Molti siti hanno articoli isolati come isole nel mezzo dell’oceano: pubblicati, indicizzati e poi lasciati lì a prendere polvere. Nessun collegamento utile. Nessun percorso. Nessuna strategia. Solo contenuti buttati online sperando che Google faccia qualche sorta di magia.
Il problema è che i link interni non servono soltanto alla SEO. Servono alle persone, soprattutto alle persone. Aiutano a capire dove andare, cosa leggere dopo, quanto fidarsi di quello che stai dicendo. Sono letteralmente la segnaletica del tuo sito.

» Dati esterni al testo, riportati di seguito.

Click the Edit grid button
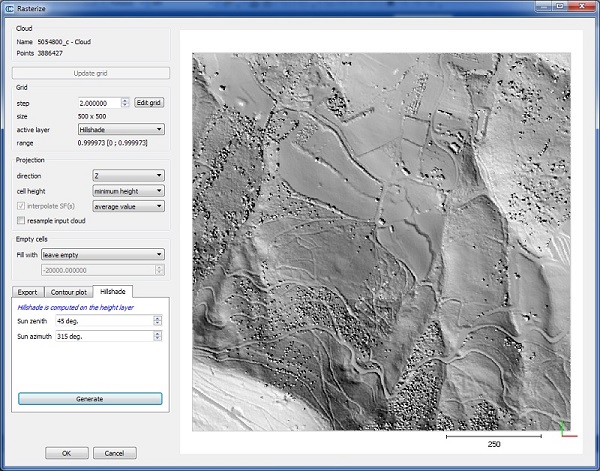This screenshot has width=600, height=471. tap(149, 103)
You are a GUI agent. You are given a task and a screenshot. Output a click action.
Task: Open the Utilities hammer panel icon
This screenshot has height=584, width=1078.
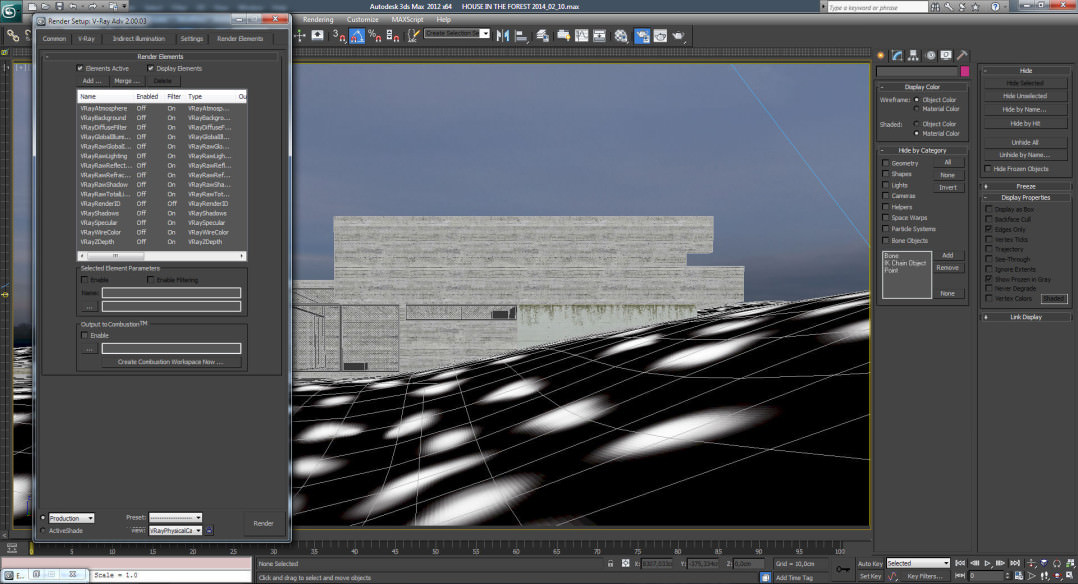pos(963,55)
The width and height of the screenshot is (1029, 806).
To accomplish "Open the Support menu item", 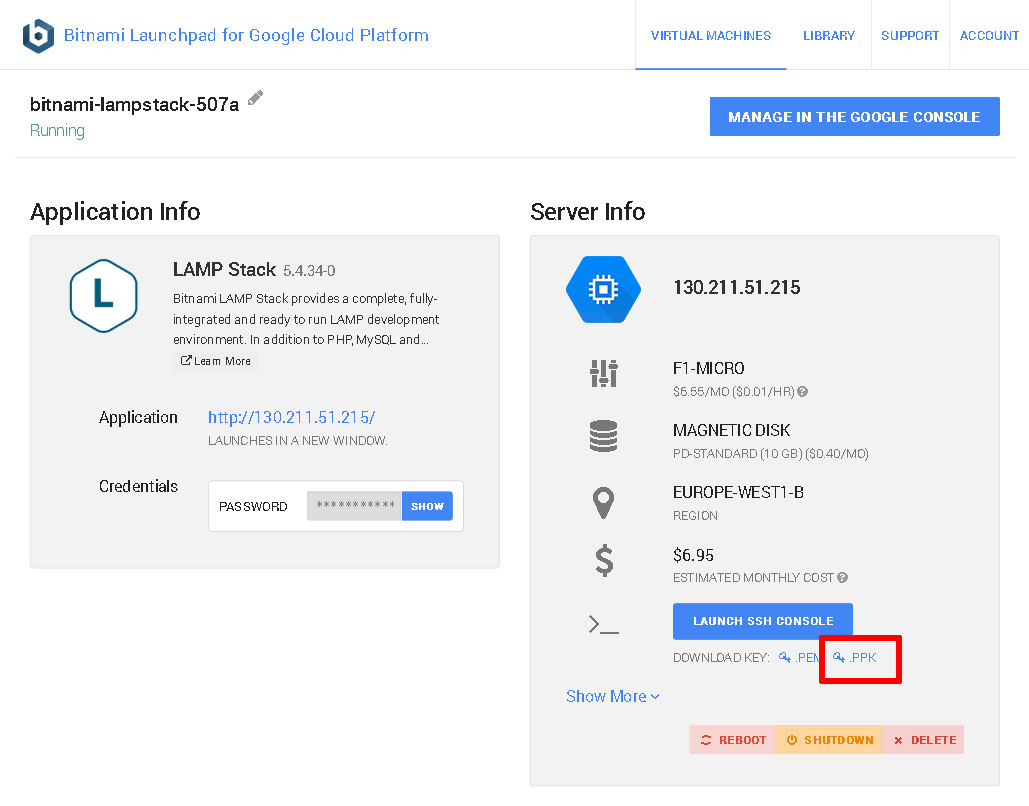I will [910, 35].
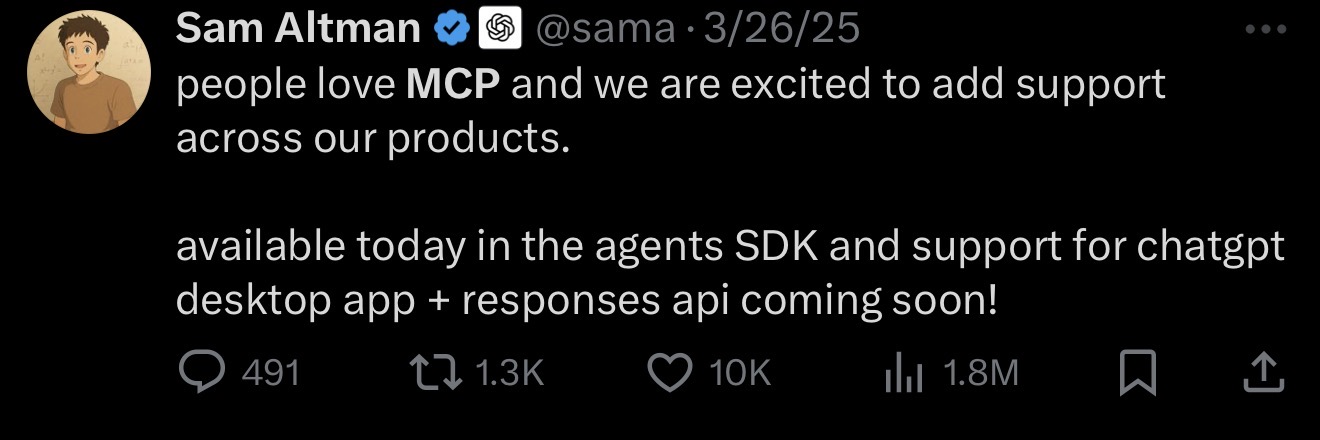Share the post via the upload arrow icon

[1262, 373]
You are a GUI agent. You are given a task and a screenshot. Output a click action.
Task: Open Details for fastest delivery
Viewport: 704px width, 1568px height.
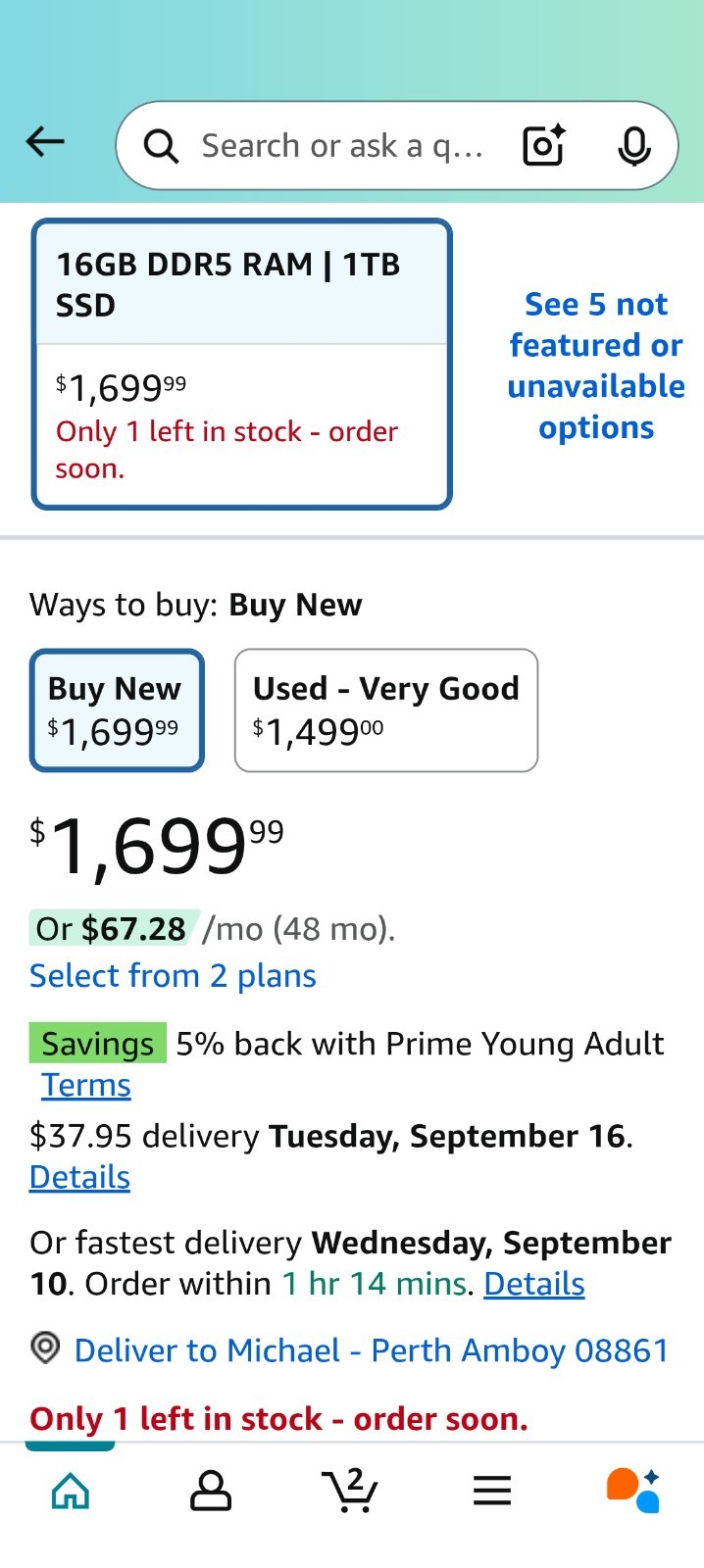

Senza link interni ben pensati, un sito funziona come un supermercato senza corsie: tutto esiste, ma trovare qualcosa diventa frustrante. E quando un utente si perde, succedono alcune cose:
- resta meno tempo sul sito
- visita meno pagine
- converte meno
- google si accorge di tutto questo
Vediamo perché i link interni sono spesso ignorati, cosa stai perdendo senza una struttura seria e come usarli in modo intelligente.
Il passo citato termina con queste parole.